What About the Debt? Trump's SOTU Ignores a $20 Trillion Time Bomb
If a Republican president can't address a Republican-controlled Congress without paying lip service to the idea of cutting spending, what good are Republicans?
The State of the Union address is traditionally an opportunity for presidents to make outlandish promises. It's where you talk about going to Mars and bringing peace to the Middle East.
Historically, it has also been an opportunity to discuss the sorry state of America's entitlements and the unsustainable trajectory of the national debt. Like those plans for interplanetary travel and for spreading democracy at the point of a Tomahawk missile, these annual promises to address the country's debt are not meant to be taken completely seriously. Still, it's an important box to check—an indication that, yes, the president is aware of America's long-term fiscal crisis, and an acknowledgment that someone, someday, ought to do something about it.

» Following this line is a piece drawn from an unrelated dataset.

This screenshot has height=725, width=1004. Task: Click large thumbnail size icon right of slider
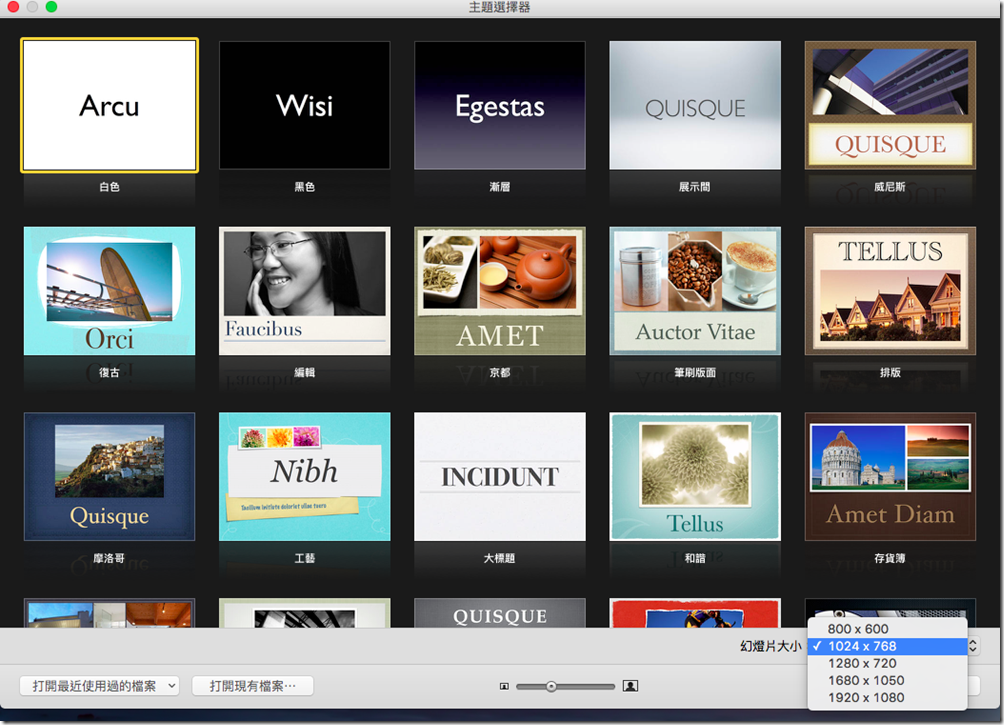630,686
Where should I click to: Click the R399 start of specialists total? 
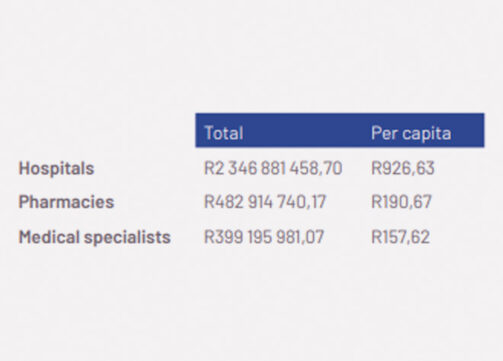[x=223, y=237]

President Donald Trump skipped that box in his first official State of the Union address. He did not once utter the words "debt" or "entitlement." The only mention of "deficit" came in reference to America's supposed "infrastructure deficit"—in other words, it came in a call for even more government spending. Trump did reference the "sequester," a colloquial name for the 2013 budget act instituting limited cuts in discretionary spending, but only long enough to call it "dangerous" and to ask for Congress to repeal it so more tax money can be shoveled into the Pentagon.
Trump had a lot to say about the tax reforms he signed into law in December. Rightly so. Cutting corporate and personal income taxes will let Americans keep more of their own money and will likely boost the economy in 2018 and beyond.
But the tax bill will also add an estimated $1.5 trillion to the national debt over the next 10 years. Republicans can pat themselves on the back for cutting taxes, but unless spending is reduced all they've really done is postpone the payment of taxes for 10 years or so.
In the short term, Congress has to pass a budget that isn't wildly out of whack. While the Congressional Budget Office says the deficit for the current fiscal year is only about $666 billion—only, as if a figure twice the size of Canada's annual budget is nothing—it's going to begin growing next year. The Committee for a Responsible Federal Budget projects that the country could face a trillion-dollar deficit in the next fiscal year, with annual deficits of $2 trillion expected by the mid-2020s. That's madness.
In the long term, the largest driver of the national debt are entitlement programs that run on autopilot, without needing to be renegotiated as part of each new congressional budget. In fiscal year 2016, $2.47 trillion of the federal government's $3.66 trillion in non-interest expenses—in other words, 67 percent of every dollar spent that wasn't going to payments on the national debt—went toward "mandatory spending" on Social Security, Medicare, and Medicaid. Within a decade, those three programs will consume $4.14 trillion annually, according to the Congressional Budget Office.
Congress, meanwhile, can hardly scrape together the votes for a months-long continuing resolution. Even with full Republican control, passing an actual budget—a budget that would affect only that other 33 percent of federal spending—seems like an impossible dream. Tackling entitlement costs will be an even bigger fight.
Trump's refusal to acknowledge the debt last night was on-brand for him. During the campaign, he rarely talked about entitlements except to make promises about saving Social Security. He meant that he would protect the national pension program from cuts, but anyone serious about "saving" America's entitlement programs should recognize that insolvency is a bigger threat.
And that's true not only for entitlements, but for the entire economy.
"Large and growing federal debt over the coming decades would hurt the economy and constrain future budget policy," the Congressional Budget Office warned in March of last year. "The amount of debt that is projected…would reduce national saving and income in the long term; increase the government's interest costs, putting more pressure on the rest of the budget; limit lawmakers' ability to respond to unforeseen events; and increase the likelihood of a fiscal crisis."
So a Republican president, speaking before a Republican-controlled Congress, in a year when the national debt surpassed the symbolically important threshold of $20 trillion, failed to pay even lip service to the country's fiscal imbalance.
"Between 1997 and 2013, American presidents delivered 15 State of the Union addresses and two addresses by presidents-elect to joint sessions of Congress. All 17 speeches addressed the need for long-term entitlement reform." Ah, memories. https://t.co/WU51WKwiO5
— Matt Welch (@MattWelch) January 31, 2018
No, those pledges from previous POTUSes didn't do much to fix the problem. But if the president isn't willing to toss in entitlement reform or deficit reduction among the other pie-in-the-sky proposals in his State of the Union address, where do they rank on his list of priorities? Are they there at all?
Trump devoted about 500 words in his speech to the threat posed by North Korea. A far more threatening bomb continues to tick away right under his nose.